>>

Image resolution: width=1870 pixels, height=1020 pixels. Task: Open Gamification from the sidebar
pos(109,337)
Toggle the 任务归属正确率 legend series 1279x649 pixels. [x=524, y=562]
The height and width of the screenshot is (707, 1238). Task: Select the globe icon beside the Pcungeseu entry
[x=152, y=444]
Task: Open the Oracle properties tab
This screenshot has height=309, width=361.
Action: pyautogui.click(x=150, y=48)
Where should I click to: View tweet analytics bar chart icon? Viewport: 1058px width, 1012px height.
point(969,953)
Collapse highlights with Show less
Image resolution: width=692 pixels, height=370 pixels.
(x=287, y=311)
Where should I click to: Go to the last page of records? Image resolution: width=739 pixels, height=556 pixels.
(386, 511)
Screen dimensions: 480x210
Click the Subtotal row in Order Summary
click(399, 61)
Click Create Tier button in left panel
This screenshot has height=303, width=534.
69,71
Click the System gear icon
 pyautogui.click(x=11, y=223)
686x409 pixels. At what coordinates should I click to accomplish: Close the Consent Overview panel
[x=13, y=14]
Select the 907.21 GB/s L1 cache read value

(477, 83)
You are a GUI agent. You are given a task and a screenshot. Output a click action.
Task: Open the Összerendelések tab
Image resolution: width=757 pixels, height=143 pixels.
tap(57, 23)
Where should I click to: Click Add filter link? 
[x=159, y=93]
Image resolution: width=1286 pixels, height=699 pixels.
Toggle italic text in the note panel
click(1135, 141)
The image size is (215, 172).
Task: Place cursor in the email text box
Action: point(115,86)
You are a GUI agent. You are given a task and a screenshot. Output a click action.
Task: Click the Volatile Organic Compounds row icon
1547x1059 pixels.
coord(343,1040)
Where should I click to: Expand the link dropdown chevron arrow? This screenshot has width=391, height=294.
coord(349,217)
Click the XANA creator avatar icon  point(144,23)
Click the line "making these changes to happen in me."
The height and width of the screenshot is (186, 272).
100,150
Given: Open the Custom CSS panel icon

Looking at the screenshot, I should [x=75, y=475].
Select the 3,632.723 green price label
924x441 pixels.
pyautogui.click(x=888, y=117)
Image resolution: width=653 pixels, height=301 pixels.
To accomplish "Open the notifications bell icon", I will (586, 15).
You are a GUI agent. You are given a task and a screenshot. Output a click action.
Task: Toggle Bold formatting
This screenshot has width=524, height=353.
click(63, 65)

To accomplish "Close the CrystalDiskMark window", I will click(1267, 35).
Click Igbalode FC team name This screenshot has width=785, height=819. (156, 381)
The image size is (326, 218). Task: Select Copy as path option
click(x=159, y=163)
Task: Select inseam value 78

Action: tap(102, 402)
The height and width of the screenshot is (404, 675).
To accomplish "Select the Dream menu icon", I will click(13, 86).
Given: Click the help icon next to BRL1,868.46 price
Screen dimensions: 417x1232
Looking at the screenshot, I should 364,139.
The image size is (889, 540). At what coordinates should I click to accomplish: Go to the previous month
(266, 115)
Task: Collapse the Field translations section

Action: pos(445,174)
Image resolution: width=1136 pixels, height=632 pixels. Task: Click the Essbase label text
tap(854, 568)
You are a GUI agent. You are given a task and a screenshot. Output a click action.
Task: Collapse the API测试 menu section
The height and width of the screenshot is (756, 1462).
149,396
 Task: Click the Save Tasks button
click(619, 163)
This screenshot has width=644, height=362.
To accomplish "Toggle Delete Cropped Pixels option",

<<

What this task involves →
Can you reproduce everything from the start of the entries down to the line containing "coord(349,217)", with both ends included and nothing altered?

Correct result →
Image resolution: width=1870 pixels, height=1020 pixels. Task: Open Gamification from the sidebar
pos(109,337)
Toggle the 任务归属正确率 legend series 1279x649 pixels. [x=524, y=562]
The height and width of the screenshot is (707, 1238). Task: Select the globe icon beside the Pcungeseu entry
[x=152, y=444]
Task: Open the Oracle properties tab
This screenshot has height=309, width=361.
Action: pyautogui.click(x=150, y=48)
Where should I click to: View tweet analytics bar chart icon? Viewport: 1058px width, 1012px height.
point(969,953)
Collapse highlights with Show less
Image resolution: width=692 pixels, height=370 pixels.
(x=287, y=311)
Where should I click to: Go to the last page of records? Image resolution: width=739 pixels, height=556 pixels.
(386, 511)
Screen dimensions: 480x210
Click the Subtotal row in Order Summary
click(399, 61)
Click Create Tier button in left panel
This screenshot has height=303, width=534.
69,71
Click the System gear icon
 pyautogui.click(x=11, y=223)
686x409 pixels. At what coordinates should I click to accomplish: Close the Consent Overview panel
[x=13, y=14]
Select the 907.21 GB/s L1 cache read value

(477, 83)
You are a GUI agent. You are given a task and a screenshot. Output a click action.
Task: Open the Összerendelések tab
Image resolution: width=757 pixels, height=143 pixels.
tap(57, 23)
Where should I click to: Click Add filter link? 
[x=159, y=93]
Image resolution: width=1286 pixels, height=699 pixels.
Toggle italic text in the note panel
click(1135, 141)
The image size is (215, 172).
Task: Place cursor in the email text box
Action: point(115,86)
You are a GUI agent. You are given a task and a screenshot. Output a click action.
Task: Click the Volatile Organic Compounds row icon
1547x1059 pixels.
coord(343,1040)
Where should I click to: Expand the link dropdown chevron arrow? This screenshot has width=391, height=294.
coord(349,217)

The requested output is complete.